** EXERCISE DIRECTIONS **
Copy the entries from the start through the line containing "Screen dimensions: 1024x768 (x=960, y=68)", swapping every "Collapse" for "Fold" and leaving all else as it is.

··· DATASET RECORDS

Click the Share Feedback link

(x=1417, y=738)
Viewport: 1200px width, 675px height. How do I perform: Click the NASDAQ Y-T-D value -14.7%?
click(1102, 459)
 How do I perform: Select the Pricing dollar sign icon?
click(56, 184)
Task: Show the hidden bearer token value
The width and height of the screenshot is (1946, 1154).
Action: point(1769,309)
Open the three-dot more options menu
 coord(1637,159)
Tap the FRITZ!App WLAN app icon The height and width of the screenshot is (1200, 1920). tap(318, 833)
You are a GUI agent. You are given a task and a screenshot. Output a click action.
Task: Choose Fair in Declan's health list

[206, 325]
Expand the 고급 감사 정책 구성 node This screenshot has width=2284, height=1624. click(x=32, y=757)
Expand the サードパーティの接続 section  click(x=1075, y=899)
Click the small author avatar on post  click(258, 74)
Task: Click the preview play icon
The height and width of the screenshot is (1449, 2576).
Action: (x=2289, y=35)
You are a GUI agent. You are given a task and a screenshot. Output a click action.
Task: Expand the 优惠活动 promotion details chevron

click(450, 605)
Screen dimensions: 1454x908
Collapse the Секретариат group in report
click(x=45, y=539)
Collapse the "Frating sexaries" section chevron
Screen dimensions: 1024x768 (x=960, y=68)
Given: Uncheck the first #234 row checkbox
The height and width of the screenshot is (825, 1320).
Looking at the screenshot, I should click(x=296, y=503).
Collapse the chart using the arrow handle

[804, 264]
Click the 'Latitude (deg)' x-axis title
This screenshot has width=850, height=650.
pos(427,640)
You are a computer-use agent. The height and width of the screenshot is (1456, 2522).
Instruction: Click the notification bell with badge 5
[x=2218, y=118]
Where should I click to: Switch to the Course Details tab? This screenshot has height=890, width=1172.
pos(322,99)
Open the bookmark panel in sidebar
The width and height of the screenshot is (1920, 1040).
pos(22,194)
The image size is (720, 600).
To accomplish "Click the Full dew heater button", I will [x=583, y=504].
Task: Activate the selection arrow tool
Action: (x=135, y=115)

······

** SOLUTION **
Click the Share Feedback link

(x=1417, y=738)
Viewport: 1200px width, 675px height. How do I perform: Click the NASDAQ Y-T-D value -14.7%?
click(1102, 459)
 How do I perform: Select the Pricing dollar sign icon?
click(56, 184)
Task: Show the hidden bearer token value
The width and height of the screenshot is (1946, 1154).
Action: point(1769,309)
Open the three-dot more options menu
 coord(1637,159)
Tap the FRITZ!App WLAN app icon The height and width of the screenshot is (1200, 1920). tap(318, 833)
You are a GUI agent. You are given a task and a screenshot. Output a click action.
Task: Choose Fair in Declan's health list

[206, 325]
Expand the 고급 감사 정책 구성 node This screenshot has width=2284, height=1624. click(x=32, y=757)
Expand the サードパーティの接続 section  click(x=1075, y=899)
Click the small author avatar on post  click(258, 74)
Task: Click the preview play icon
The height and width of the screenshot is (1449, 2576).
Action: (x=2289, y=35)
You are a GUI agent. You are given a task and a screenshot. Output a click action.
Task: Expand the 优惠活动 promotion details chevron

click(450, 605)
Screen dimensions: 1454x908
Fold the Секретариат group in report
click(x=45, y=539)
Fold the "Frating sexaries" section chevron
Screen dimensions: 1024x768 (x=960, y=68)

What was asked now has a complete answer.